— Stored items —
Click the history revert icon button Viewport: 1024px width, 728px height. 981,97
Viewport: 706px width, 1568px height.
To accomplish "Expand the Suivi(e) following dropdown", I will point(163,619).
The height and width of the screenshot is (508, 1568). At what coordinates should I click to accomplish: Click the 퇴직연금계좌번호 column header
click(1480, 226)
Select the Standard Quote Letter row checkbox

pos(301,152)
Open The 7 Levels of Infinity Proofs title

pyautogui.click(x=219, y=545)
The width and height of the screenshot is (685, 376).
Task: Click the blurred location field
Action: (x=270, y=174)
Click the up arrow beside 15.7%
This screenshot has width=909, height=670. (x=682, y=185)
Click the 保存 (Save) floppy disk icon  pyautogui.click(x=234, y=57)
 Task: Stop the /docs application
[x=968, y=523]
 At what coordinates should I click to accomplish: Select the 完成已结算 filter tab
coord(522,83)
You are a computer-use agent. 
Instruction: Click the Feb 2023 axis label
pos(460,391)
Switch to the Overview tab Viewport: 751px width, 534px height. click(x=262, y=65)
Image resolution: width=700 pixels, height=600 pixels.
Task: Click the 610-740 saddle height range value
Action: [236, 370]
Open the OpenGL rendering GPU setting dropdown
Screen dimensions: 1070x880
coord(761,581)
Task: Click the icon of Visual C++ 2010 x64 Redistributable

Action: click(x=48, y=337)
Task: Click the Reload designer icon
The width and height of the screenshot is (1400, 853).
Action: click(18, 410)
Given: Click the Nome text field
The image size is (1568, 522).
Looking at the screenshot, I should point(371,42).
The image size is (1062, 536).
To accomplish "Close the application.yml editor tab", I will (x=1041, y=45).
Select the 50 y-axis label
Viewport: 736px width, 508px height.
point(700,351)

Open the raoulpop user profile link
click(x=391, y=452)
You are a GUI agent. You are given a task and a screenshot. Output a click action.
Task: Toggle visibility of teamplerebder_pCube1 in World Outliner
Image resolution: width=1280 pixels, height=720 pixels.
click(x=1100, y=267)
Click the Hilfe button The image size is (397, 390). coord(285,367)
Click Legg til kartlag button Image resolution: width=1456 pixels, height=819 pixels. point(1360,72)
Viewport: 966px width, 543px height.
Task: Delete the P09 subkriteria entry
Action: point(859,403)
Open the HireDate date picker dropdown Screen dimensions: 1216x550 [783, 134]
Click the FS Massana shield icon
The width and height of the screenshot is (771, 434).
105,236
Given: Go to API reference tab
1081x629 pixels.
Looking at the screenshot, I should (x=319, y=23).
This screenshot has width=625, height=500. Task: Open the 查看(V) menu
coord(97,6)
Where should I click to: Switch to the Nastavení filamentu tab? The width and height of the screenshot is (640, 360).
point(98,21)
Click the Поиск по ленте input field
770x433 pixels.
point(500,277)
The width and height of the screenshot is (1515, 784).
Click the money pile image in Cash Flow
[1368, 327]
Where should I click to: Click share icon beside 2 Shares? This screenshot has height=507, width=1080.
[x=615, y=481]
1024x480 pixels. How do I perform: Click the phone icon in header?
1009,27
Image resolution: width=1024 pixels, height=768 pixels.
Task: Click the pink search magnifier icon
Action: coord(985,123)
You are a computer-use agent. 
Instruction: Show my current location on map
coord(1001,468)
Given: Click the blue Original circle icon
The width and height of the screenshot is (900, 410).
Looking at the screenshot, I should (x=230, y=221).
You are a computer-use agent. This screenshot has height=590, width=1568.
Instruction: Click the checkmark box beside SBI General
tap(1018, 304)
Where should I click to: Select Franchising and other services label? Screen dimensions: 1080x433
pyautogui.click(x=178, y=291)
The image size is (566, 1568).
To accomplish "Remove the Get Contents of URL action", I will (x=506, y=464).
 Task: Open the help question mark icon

— Goal of the exercise —
In the entries above, find the line with "Open the OpenGL" and the line with "The image size is (1062, 536).", then restate word for word both of them and every line between, with nothing more.

— Result for this task —
Open the OpenGL rendering GPU setting dropdown
Screen dimensions: 1070x880
coord(761,581)
Task: Click the icon of Visual C++ 2010 x64 Redistributable

Action: click(x=48, y=337)
Task: Click the Reload designer icon
The width and height of the screenshot is (1400, 853).
Action: click(18, 410)
Given: Click the Nome text field
The image size is (1568, 522).
Looking at the screenshot, I should point(371,42).
The image size is (1062, 536).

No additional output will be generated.